Julie Carpenter is an environmental scientist with URS Australia, an environmental consultancy that has just completed a report for GEMCO outlining a design for the 5-year fauna monitoring trial. She agrees that environmental monitoring protocols ‘needed to be not only scientifically robust, but also workable on a mine site, which means they had to be easy to implement’.

The need to get more ‘ant-centric’

Ants have a number of other practical advantages over vertebrate bio-indicators, and even other invertebrates.

‘Ants are very easy to work with,’ says Dr Andersen. ‘They are very simply collected using pitfall traps and you can collect many individuals and species easily, whereas for many other groups of animals it’s difficult to get such large numbers.

‘So it’s very easy for people who are already in the field, say measuring vegetation, to put in invertebrate pitfall traps and then they just send off the specimens to specialists to identify.’

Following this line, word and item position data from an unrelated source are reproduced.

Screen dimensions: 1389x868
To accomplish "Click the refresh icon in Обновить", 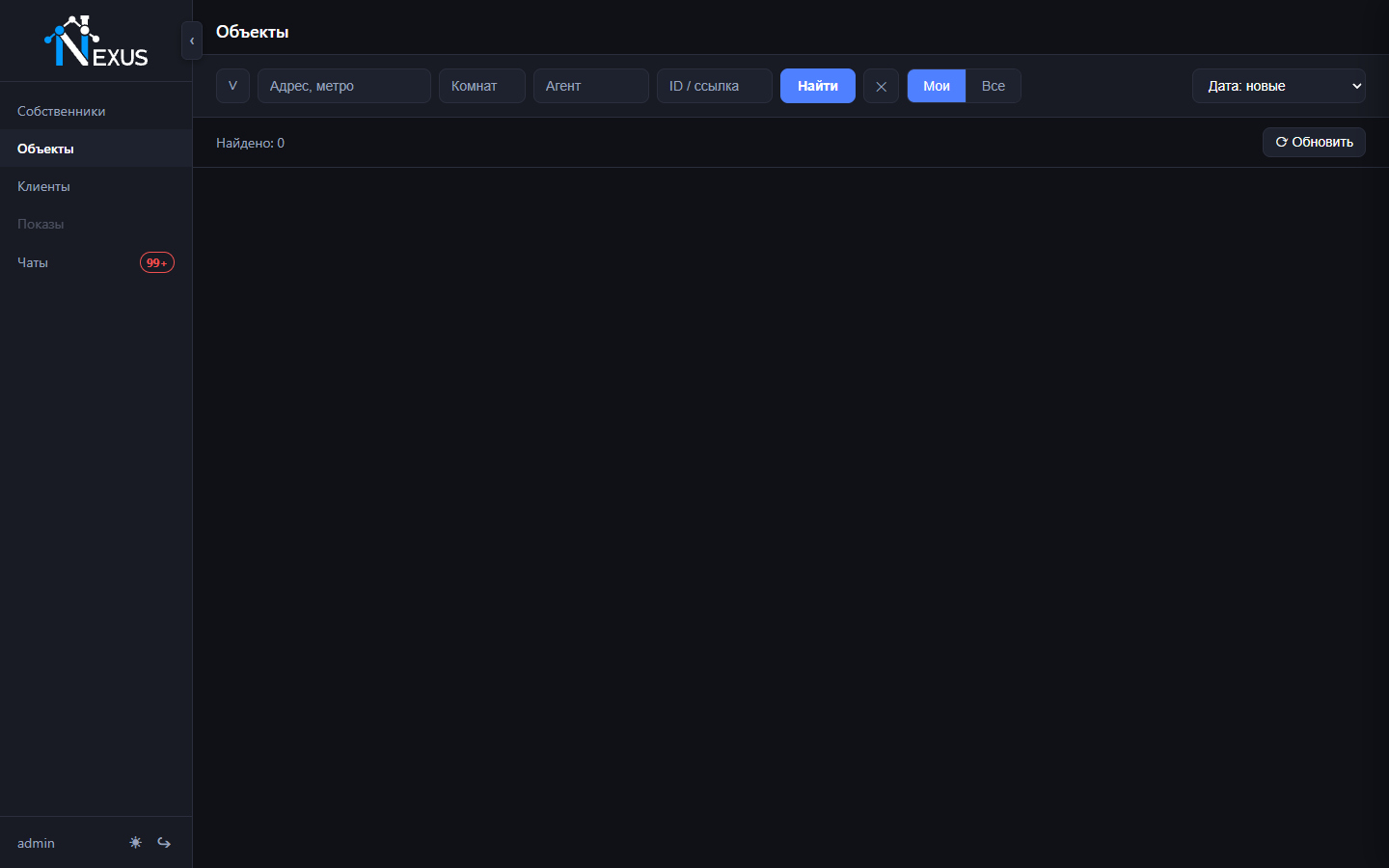I will tap(1282, 142).
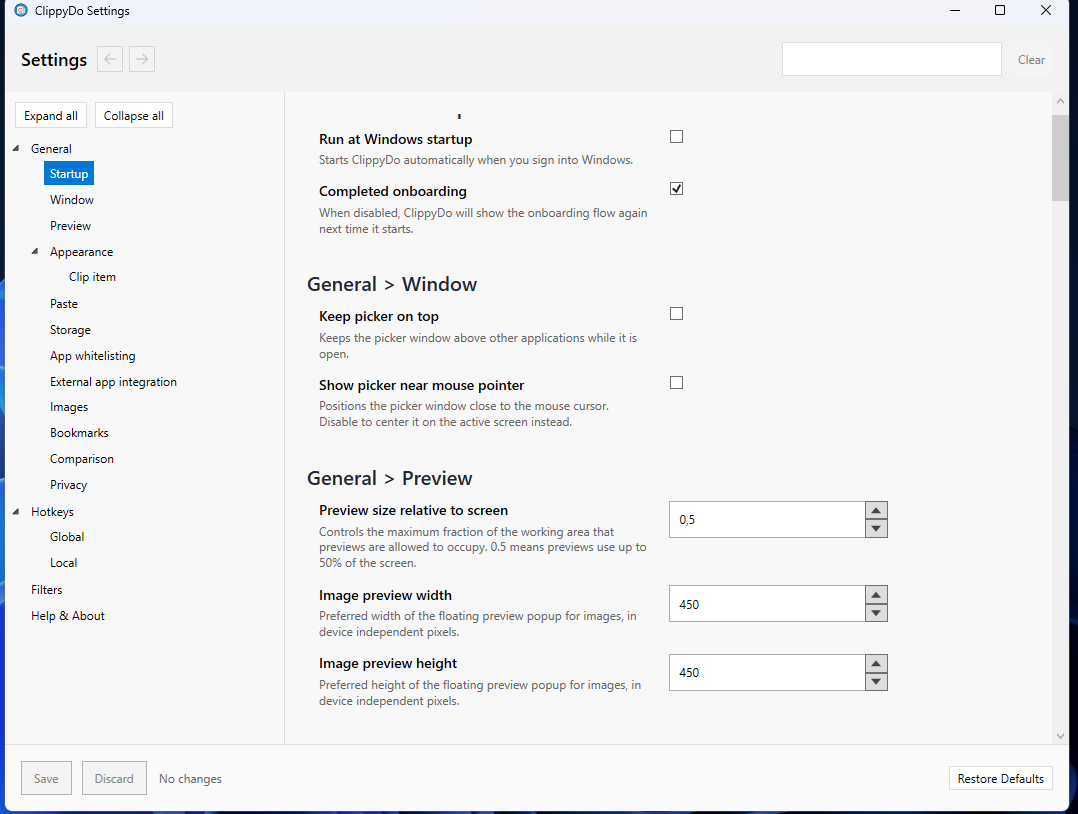Increase Preview size relative to screen value
The image size is (1078, 814).
click(876, 511)
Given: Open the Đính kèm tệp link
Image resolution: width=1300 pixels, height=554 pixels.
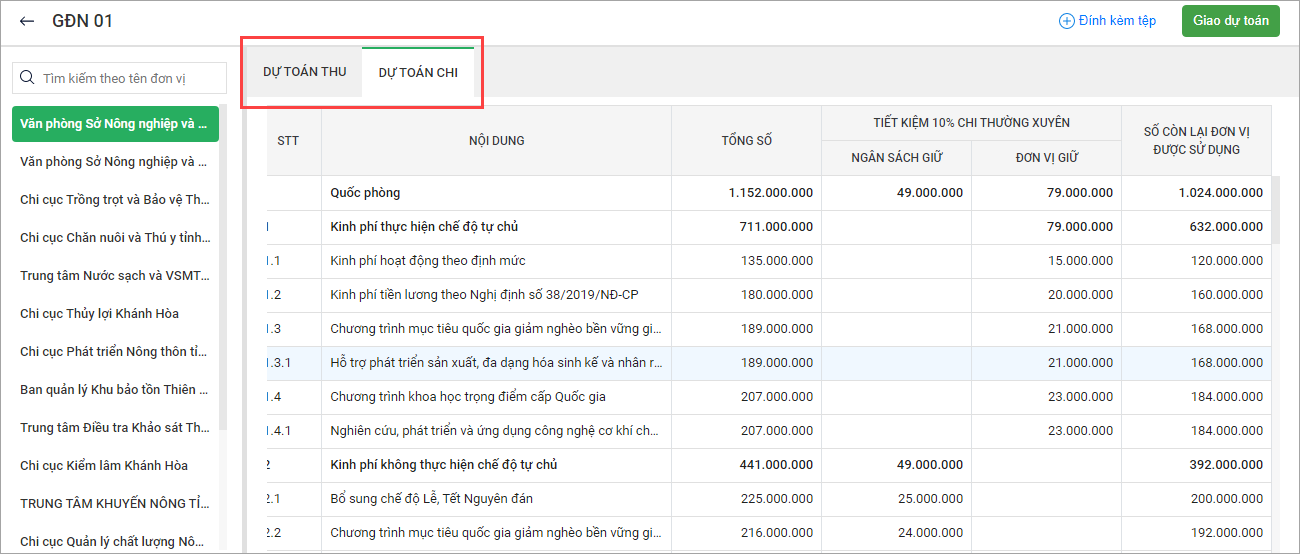Looking at the screenshot, I should [1116, 21].
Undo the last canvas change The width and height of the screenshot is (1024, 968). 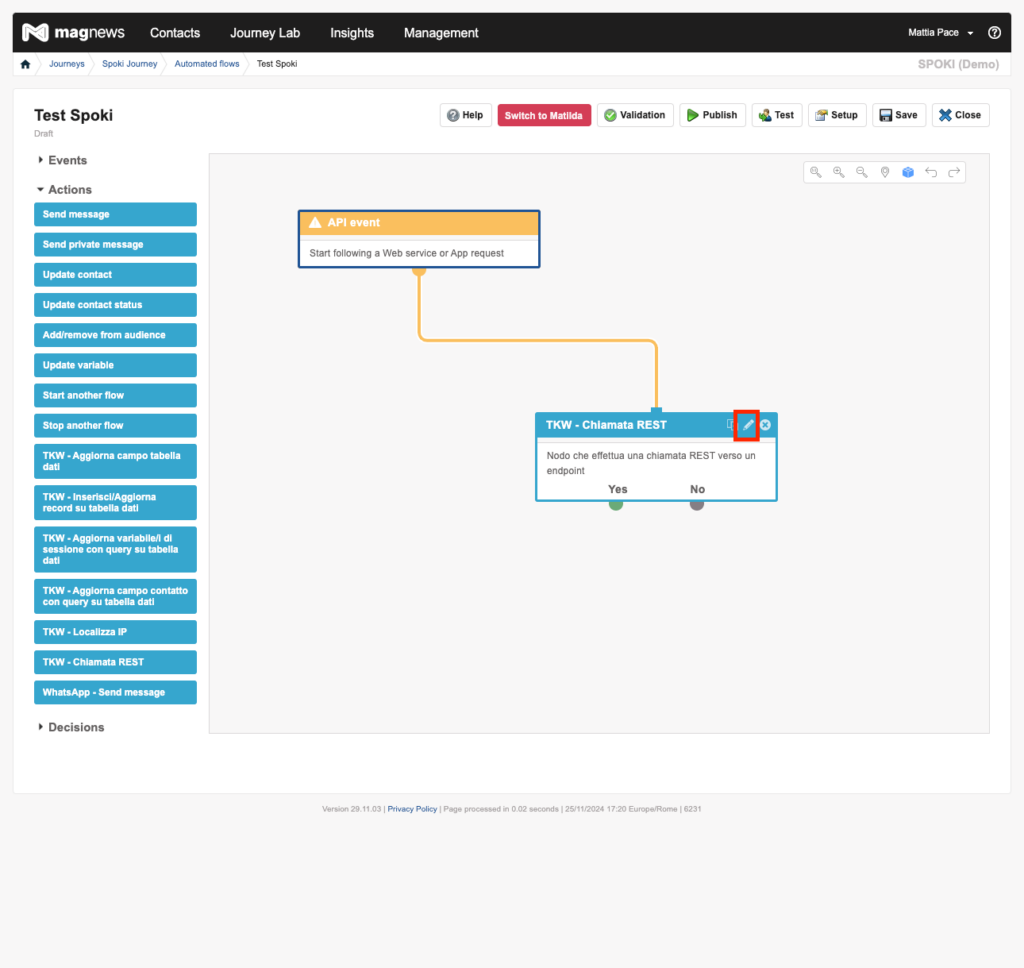click(x=931, y=172)
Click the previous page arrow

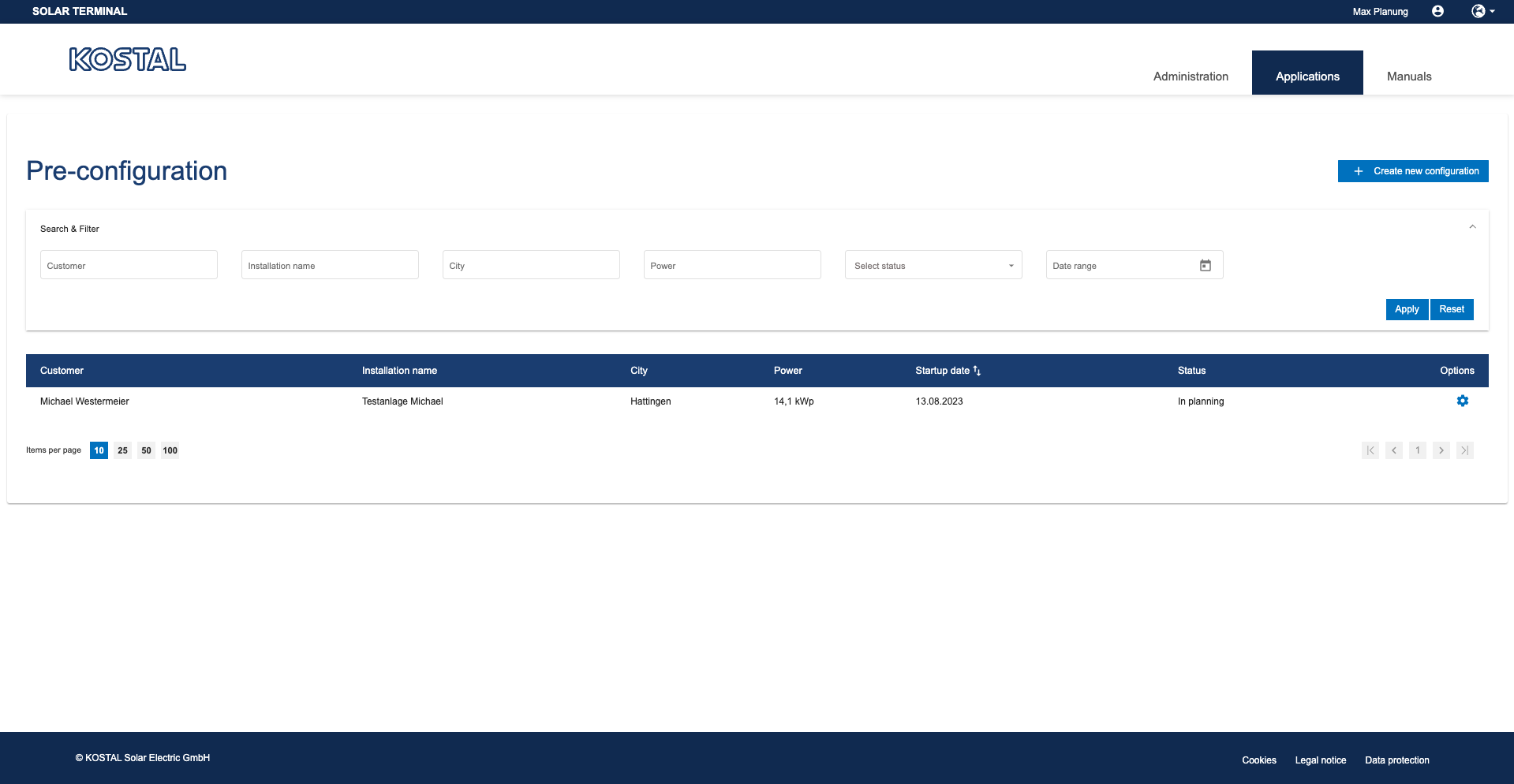[1393, 450]
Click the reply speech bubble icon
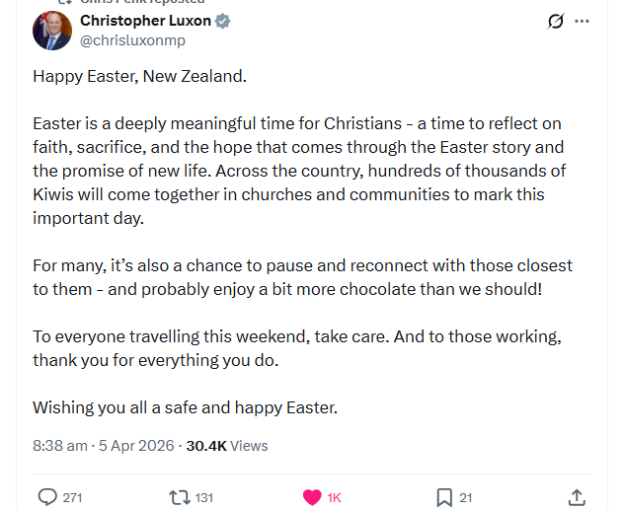Screen dimensions: 625x510 point(47,497)
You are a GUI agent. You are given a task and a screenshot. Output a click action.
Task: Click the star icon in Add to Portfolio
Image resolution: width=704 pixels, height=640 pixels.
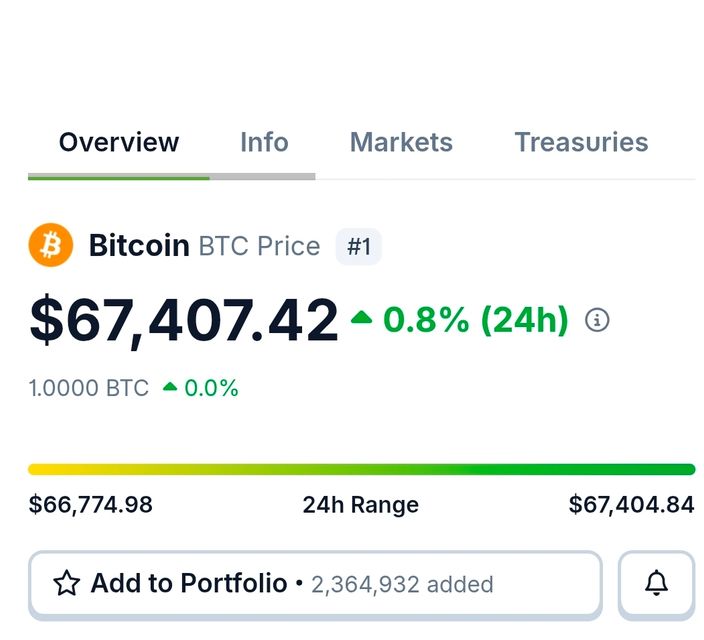[66, 584]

A pitfall trap: easy-to-use and familiar to ecologists monitoring a range of vertebrate and invertebrate animals.

The impetus to simplify the monitoring process is also driven by a general lack of familiarity and capability with insects among land management organisations.

‘People who can identify birds and plants are a dime a dozen,’ says Dr Andersen. ‘But people who can identify ant species are non-existent. It’s not that it’s difficult, it’s just that people have never learned.’

When asked what needs to be done to overcome the ‘vertebrate centric’ bias of land management agencies in Australia, Dr Andersen says the absence of long-term systematic environmental monitoring is one of the main challenges.

‘We have a very poor history in Australia of monitoring and of feeding back the results of monitoring to improve management – adaptive management. While adaptive management is talked about a lot, it is rarely done.

‘There are many things we take for granted that it’s necessary to measure, like climate – rainfall, temperature, everywhere across the country – and it informs management. It is the same with economic indicators, which are reported daily in our newspapers.